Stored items
- Opening Delimiter -

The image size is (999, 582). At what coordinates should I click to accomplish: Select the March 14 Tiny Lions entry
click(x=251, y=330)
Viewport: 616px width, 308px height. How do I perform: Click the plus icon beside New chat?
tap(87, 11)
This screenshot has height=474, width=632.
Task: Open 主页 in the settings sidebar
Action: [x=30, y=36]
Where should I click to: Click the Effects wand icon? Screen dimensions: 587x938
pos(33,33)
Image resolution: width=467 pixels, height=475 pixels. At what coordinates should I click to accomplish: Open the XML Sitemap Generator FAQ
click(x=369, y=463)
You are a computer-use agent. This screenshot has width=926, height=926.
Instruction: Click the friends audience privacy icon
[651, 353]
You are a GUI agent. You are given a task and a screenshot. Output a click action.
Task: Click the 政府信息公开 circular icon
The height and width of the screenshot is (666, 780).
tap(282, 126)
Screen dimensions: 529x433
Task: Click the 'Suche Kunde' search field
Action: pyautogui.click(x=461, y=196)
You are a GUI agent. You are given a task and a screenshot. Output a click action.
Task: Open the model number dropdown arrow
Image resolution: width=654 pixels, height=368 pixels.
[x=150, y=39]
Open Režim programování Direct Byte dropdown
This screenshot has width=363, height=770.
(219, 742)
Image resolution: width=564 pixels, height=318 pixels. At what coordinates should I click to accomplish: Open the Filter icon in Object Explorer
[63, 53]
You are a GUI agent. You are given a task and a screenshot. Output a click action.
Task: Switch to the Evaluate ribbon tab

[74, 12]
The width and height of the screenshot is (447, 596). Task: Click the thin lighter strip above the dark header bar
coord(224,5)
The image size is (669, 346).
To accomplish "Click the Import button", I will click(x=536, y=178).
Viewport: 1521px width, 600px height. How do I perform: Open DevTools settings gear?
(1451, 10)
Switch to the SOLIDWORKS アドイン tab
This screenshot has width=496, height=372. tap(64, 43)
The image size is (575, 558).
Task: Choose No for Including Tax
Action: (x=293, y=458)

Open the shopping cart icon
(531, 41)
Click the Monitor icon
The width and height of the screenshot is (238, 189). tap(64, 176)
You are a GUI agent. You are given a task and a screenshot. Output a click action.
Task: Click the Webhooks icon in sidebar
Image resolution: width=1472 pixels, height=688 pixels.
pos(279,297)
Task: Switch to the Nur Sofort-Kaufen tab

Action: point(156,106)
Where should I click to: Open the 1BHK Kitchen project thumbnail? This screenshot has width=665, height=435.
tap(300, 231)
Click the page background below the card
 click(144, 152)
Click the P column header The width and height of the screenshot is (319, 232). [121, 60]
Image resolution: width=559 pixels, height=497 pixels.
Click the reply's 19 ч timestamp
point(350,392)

- Closing Delimiter -

__TASK REQUIREMENTS__: Would you repeat each line above exactly as it stands?

__RESPONSE AREA__:
The image size is (999, 582). At what coordinates should I click to accomplish: Select the March 14 Tiny Lions entry
click(x=251, y=330)
Viewport: 616px width, 308px height. How do I perform: Click the plus icon beside New chat?
tap(87, 11)
This screenshot has height=474, width=632.
Task: Open 主页 in the settings sidebar
Action: [x=30, y=36]
Where should I click to: Click the Effects wand icon? Screen dimensions: 587x938
pos(33,33)
Image resolution: width=467 pixels, height=475 pixels. At what coordinates should I click to accomplish: Open the XML Sitemap Generator FAQ
click(x=369, y=463)
You are a computer-use agent. This screenshot has width=926, height=926.
Instruction: Click the friends audience privacy icon
[651, 353]
You are a GUI agent. You are given a task and a screenshot. Output a click action.
Task: Click the 政府信息公开 circular icon
The height and width of the screenshot is (666, 780).
tap(282, 126)
Screen dimensions: 529x433
Task: Click the 'Suche Kunde' search field
Action: pyautogui.click(x=461, y=196)
You are a GUI agent. You are given a task and a screenshot. Output a click action.
Task: Open the model number dropdown arrow
Image resolution: width=654 pixels, height=368 pixels.
[x=150, y=39]
Open Režim programování Direct Byte dropdown
This screenshot has width=363, height=770.
(219, 742)
Image resolution: width=564 pixels, height=318 pixels. At what coordinates should I click to accomplish: Open the Filter icon in Object Explorer
[63, 53]
You are a GUI agent. You are given a task and a screenshot. Output a click action.
Task: Switch to the Evaluate ribbon tab

[74, 12]
The width and height of the screenshot is (447, 596). Task: Click the thin lighter strip above the dark header bar
coord(224,5)
The image size is (669, 346).
To accomplish "Click the Import button", I will click(x=536, y=178).
Viewport: 1521px width, 600px height. How do I perform: Open DevTools settings gear?
(1451, 10)
Switch to the SOLIDWORKS アドイン tab
This screenshot has width=496, height=372. tap(64, 43)
The image size is (575, 558).
Task: Choose No for Including Tax
Action: (x=293, y=458)

Open the shopping cart icon
(531, 41)
Click the Monitor icon
The width and height of the screenshot is (238, 189). tap(64, 176)
You are a GUI agent. You are given a task and a screenshot. Output a click action.
Task: Click the Webhooks icon in sidebar
Image resolution: width=1472 pixels, height=688 pixels.
pos(279,297)
Task: Switch to the Nur Sofort-Kaufen tab

Action: point(156,106)
Where should I click to: Open the 1BHK Kitchen project thumbnail? This screenshot has width=665, height=435.
tap(300, 231)
Click the page background below the card
 click(144, 152)
Click the P column header The width and height of the screenshot is (319, 232). [121, 60]
Image resolution: width=559 pixels, height=497 pixels.
Click the reply's 19 ч timestamp
point(350,392)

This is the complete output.